**Exercise**
Pictures are to be left out; otherwise, copy exactly the lines from the line containing "Protovis (101, 2355)" through the end of the data.

**Stored items**
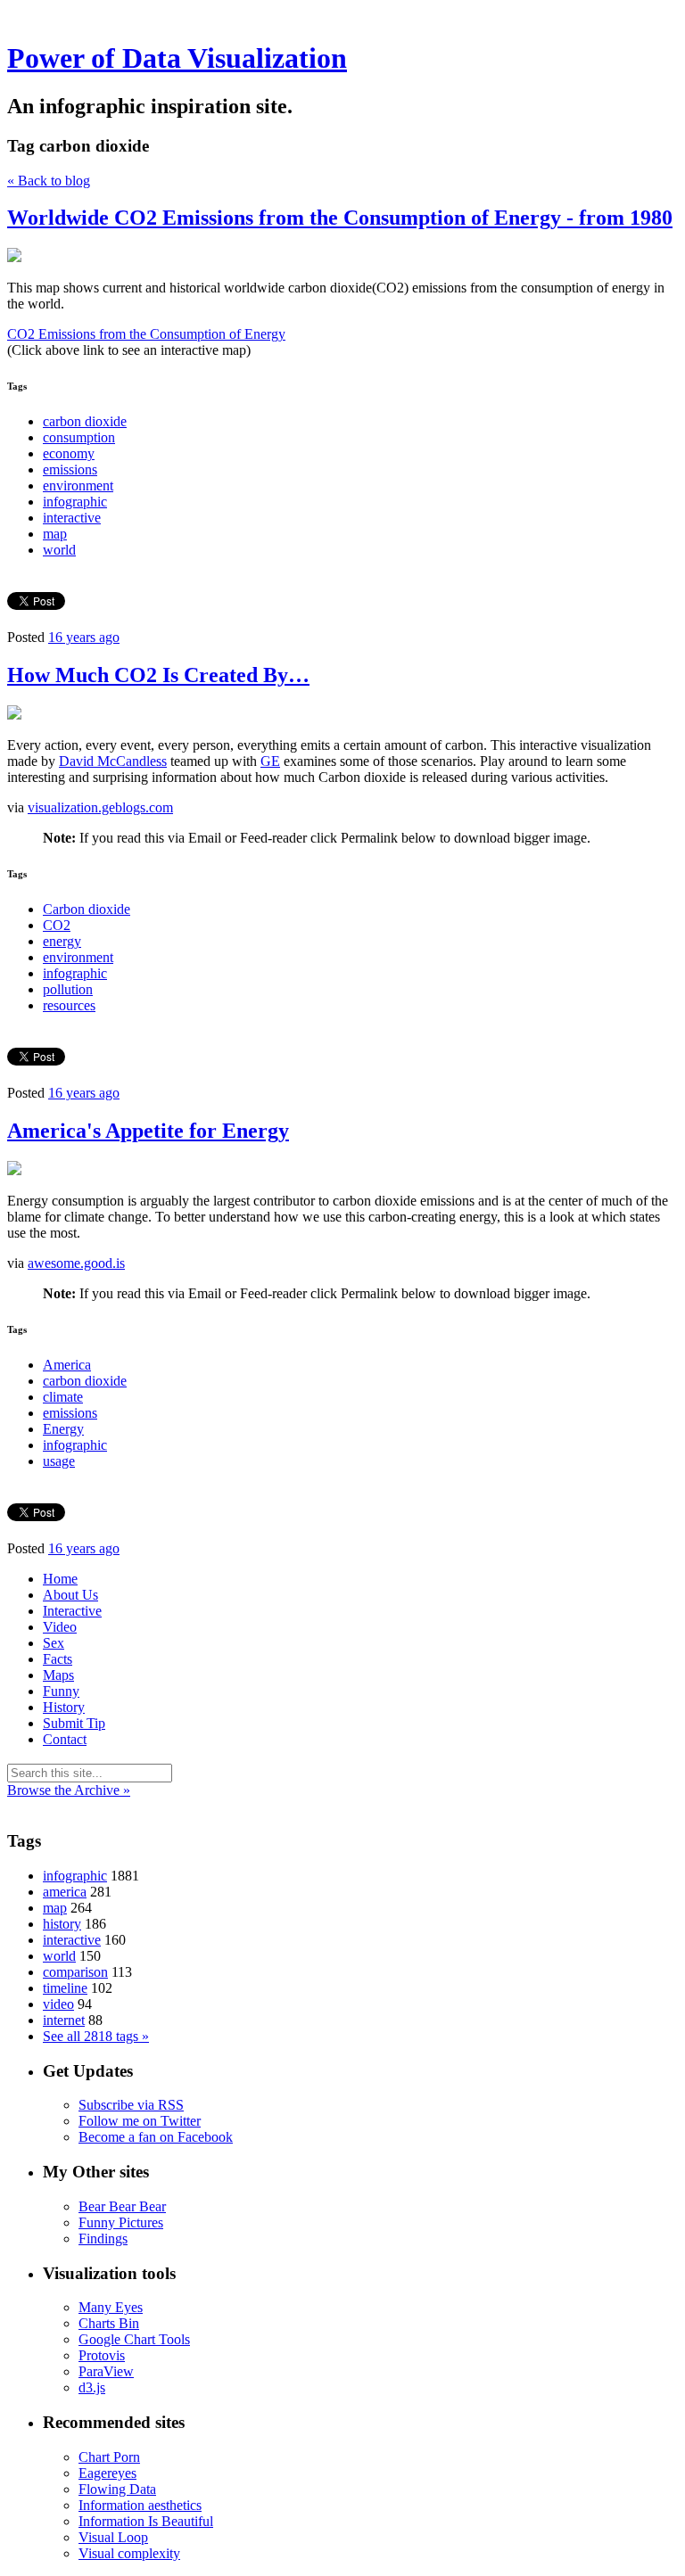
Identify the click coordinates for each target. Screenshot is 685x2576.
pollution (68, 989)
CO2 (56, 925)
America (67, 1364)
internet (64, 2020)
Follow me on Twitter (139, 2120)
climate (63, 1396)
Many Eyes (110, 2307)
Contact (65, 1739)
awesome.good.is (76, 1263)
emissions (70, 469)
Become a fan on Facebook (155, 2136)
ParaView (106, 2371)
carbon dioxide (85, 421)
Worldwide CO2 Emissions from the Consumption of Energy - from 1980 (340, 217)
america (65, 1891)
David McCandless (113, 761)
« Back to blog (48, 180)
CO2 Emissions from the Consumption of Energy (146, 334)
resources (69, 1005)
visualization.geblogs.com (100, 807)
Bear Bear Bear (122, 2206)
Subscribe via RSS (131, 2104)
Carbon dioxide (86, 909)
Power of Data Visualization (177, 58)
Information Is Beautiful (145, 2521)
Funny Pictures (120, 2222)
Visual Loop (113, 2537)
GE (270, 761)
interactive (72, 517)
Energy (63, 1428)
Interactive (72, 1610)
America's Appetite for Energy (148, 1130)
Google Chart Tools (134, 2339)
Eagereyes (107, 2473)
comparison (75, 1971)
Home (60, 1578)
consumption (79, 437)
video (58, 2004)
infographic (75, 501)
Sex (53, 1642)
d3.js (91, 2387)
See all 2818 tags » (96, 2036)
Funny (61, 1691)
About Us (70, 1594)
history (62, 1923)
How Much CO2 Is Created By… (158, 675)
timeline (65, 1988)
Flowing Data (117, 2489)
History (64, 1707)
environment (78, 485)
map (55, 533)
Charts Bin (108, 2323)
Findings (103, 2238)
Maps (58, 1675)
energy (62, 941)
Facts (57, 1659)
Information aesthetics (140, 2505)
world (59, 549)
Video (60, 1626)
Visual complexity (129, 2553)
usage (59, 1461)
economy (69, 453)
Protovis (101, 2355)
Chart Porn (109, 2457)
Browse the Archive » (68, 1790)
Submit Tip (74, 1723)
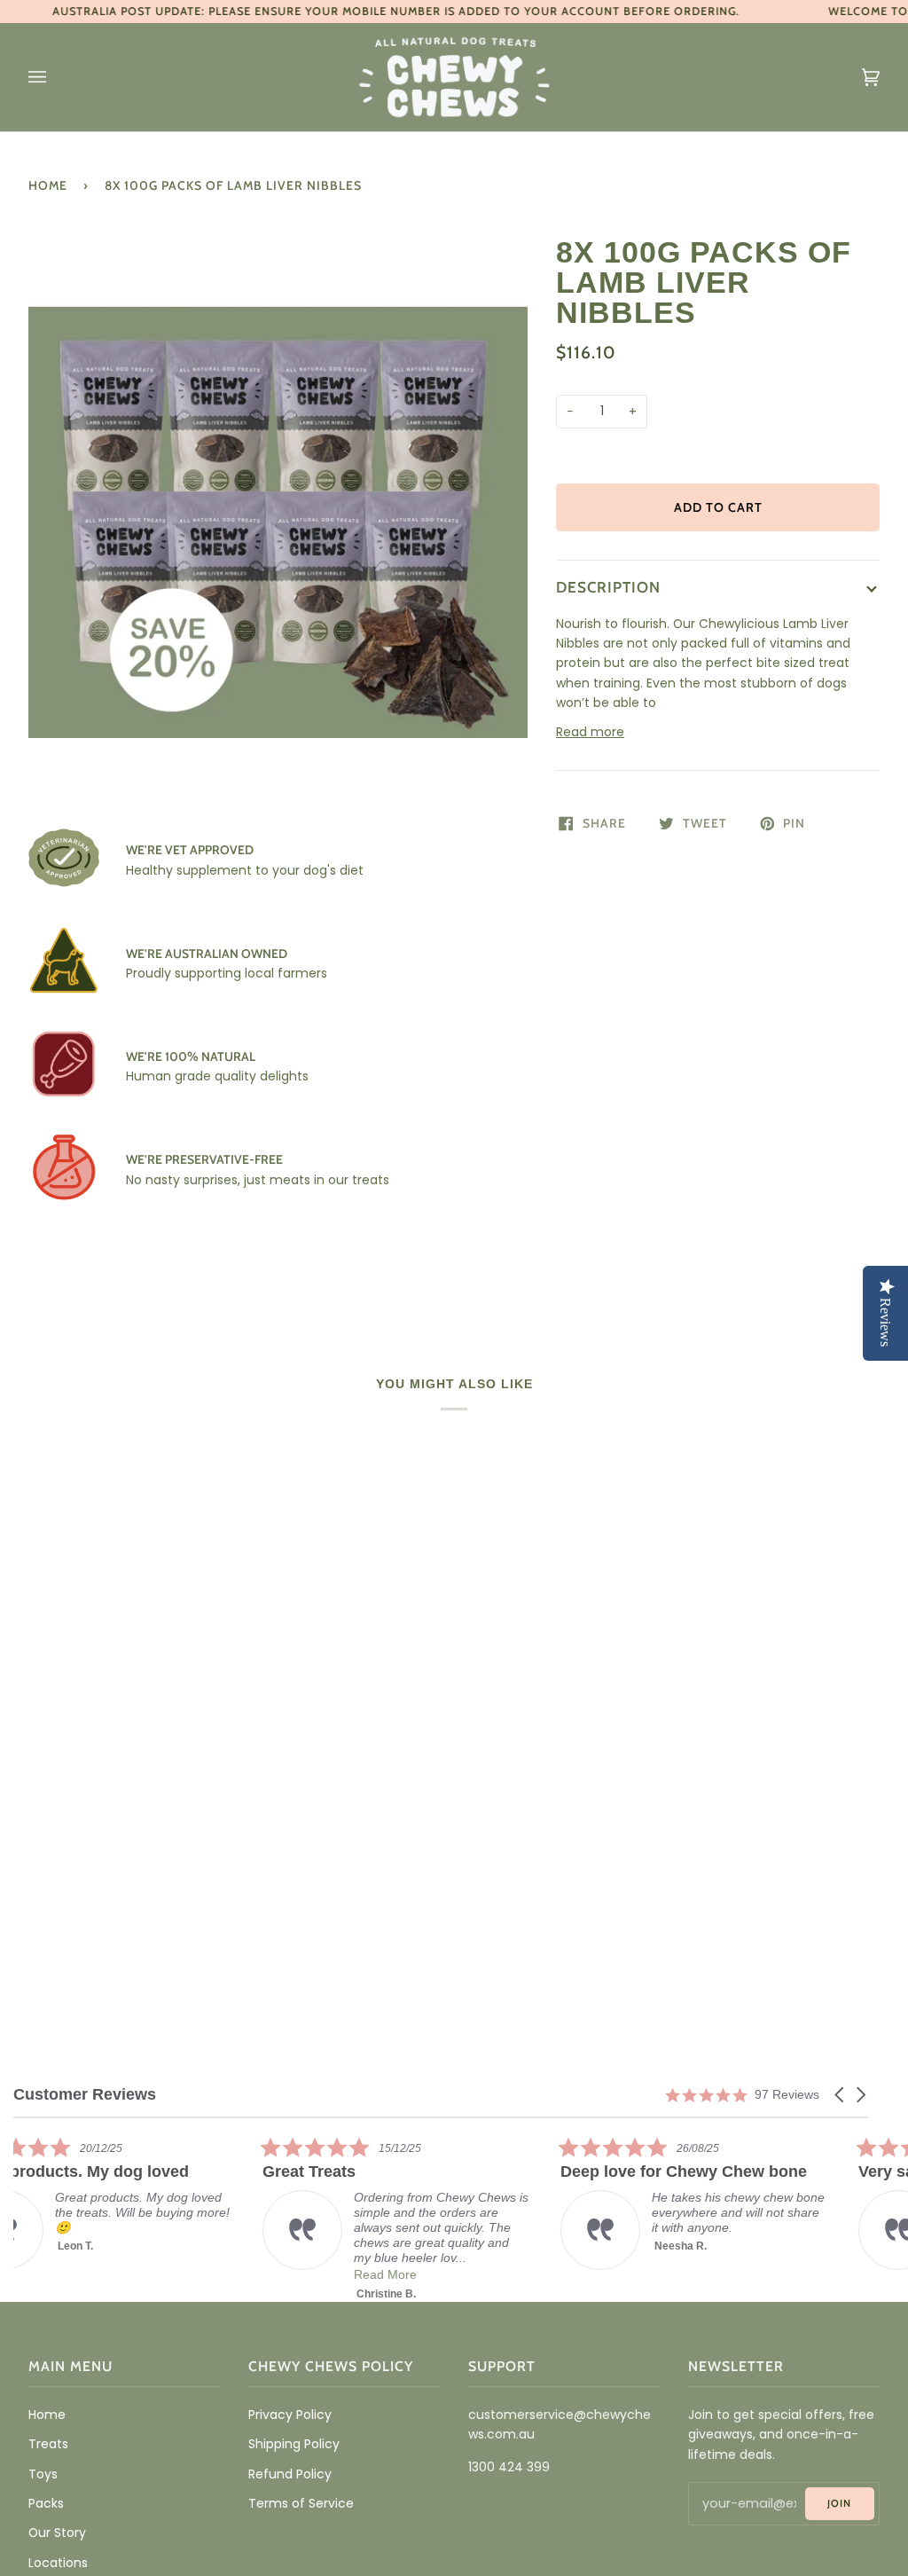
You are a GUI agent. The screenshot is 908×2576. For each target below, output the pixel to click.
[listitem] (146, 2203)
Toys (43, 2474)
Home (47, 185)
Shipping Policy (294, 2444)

**Result of this task**
Protovis (101, 2355)
Chart Porn (109, 2457)
Browse the Archive » (68, 1790)
Submit Tip (74, 1723)
You are a GUI agent. The screenshot is 908×2576. For each target below, output the pixel to click.
[listitem] (146, 2203)
Toys (43, 2474)
Home (47, 185)
Shipping Policy (294, 2444)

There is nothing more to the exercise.